«La ciencia moderna nos está demostrando todos los días que es la inteligencia emocional, no el cociente intelectual (CI), ni la sola potencia cerebral, lo que sustenta muchas de las mejores decisiones, las organizaciones más dinámicas y rentables, y las vidas más satisfactorias y de éxito». Robert Cooper y Ayaman Sawaf (1998)
En las últimas décadas, la educación ha ido evolucionando hacia un nuevo e interesante paradigma. Gracias a los numerosos estudios que han ido surgiendo, actualmente se reconoce la enorme necesidad de introducir en la educación los aspectos emocionales y morales, que junto con el desarrollo cognitivo y la adquisición de conocimientos, interactúan permanentemente con el entorno. Se ha demostrado que el éxito de las personas no depende tanto de la capacidad intelectual, sino que la inteligencia emocional y social tienen un papel crucial.
El desarrollo emocional es el proceso por el cual el niño construye su identidad, forja su autoestima y la confianza en sí mismo y en el mundo que le rodea.
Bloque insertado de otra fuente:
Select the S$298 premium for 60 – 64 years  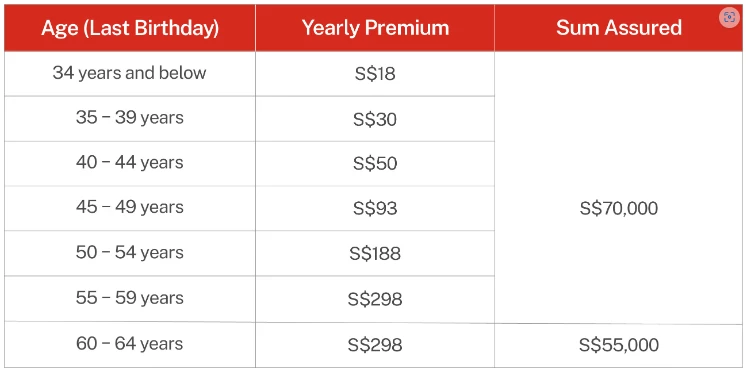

Se forma desde el nacimiento, a través de las interacciones que se establecen con las personas más cercanas y los primeros años de vida se consideran esenciales en la futura formación de vínculos del niño.
Por lo tanto un buen desarrollo emocional permite distinguir las emociones, identificarlas, manejarlas, expresarlas y controlarlas, y es una condición esencial para el aprendizaje.
Lo que sienten los niños y niñas sobre sus experiencias de aprendizaje, debe ser igual de importante que lo que aprenden (Andrés, 2005). “Sentir” y “aprender” son conceptos que deberían ir de la mano a la hora de educar. Los aprendizajes vividos, esos que consiguen emocionar y despertar los sentimientos, son los que perduran en el tiempo.
En conclusión, la educación emocional es un complemento indispensable en el desarrollo cognitivo y una herramienta fundamental de prevención de problemas emocionales y promoción de la salud.